*Activity*
The answer must be a single number: how many lines of the records below hold the word "computer".

Material for this exercise Start Marker

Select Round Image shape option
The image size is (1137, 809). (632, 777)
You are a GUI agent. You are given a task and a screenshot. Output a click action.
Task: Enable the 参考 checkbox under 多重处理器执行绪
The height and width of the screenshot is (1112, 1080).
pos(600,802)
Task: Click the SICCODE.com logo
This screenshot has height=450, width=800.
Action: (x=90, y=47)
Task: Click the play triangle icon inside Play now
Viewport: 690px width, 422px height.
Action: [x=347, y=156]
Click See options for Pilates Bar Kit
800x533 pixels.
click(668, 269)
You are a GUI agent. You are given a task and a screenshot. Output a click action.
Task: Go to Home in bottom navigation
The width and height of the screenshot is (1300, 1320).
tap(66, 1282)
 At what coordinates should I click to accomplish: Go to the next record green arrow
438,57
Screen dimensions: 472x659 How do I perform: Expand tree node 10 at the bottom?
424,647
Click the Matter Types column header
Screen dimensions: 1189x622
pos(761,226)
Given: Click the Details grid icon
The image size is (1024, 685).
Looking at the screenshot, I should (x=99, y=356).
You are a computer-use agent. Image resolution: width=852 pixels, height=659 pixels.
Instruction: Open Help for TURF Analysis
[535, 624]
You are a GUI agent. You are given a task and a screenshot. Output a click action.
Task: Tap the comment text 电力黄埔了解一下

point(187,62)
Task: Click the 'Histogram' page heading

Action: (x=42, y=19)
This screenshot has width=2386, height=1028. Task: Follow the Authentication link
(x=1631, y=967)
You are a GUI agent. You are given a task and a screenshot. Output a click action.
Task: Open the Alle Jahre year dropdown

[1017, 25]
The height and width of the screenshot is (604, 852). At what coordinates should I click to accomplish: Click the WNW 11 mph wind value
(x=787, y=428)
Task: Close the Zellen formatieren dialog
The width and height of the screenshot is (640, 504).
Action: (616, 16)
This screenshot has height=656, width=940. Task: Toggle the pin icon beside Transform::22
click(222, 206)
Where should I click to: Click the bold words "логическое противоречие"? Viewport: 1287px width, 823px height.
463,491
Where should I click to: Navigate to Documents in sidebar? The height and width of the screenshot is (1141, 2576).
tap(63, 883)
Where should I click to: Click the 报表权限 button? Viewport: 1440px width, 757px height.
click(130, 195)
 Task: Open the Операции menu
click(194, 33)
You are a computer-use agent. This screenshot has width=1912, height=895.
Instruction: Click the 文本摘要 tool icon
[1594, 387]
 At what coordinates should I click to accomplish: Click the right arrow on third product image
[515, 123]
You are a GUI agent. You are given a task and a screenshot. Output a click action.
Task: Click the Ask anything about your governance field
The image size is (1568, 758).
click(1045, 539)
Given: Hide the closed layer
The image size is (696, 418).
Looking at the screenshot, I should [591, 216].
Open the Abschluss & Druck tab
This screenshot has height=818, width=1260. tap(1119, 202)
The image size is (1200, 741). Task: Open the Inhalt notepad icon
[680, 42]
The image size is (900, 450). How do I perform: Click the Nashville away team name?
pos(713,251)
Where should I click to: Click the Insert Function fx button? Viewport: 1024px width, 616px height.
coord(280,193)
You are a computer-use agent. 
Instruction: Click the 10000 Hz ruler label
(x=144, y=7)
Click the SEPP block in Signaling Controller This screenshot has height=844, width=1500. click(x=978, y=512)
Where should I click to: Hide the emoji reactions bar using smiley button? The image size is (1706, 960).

Material for this exercise End Marker

*Answer box*
3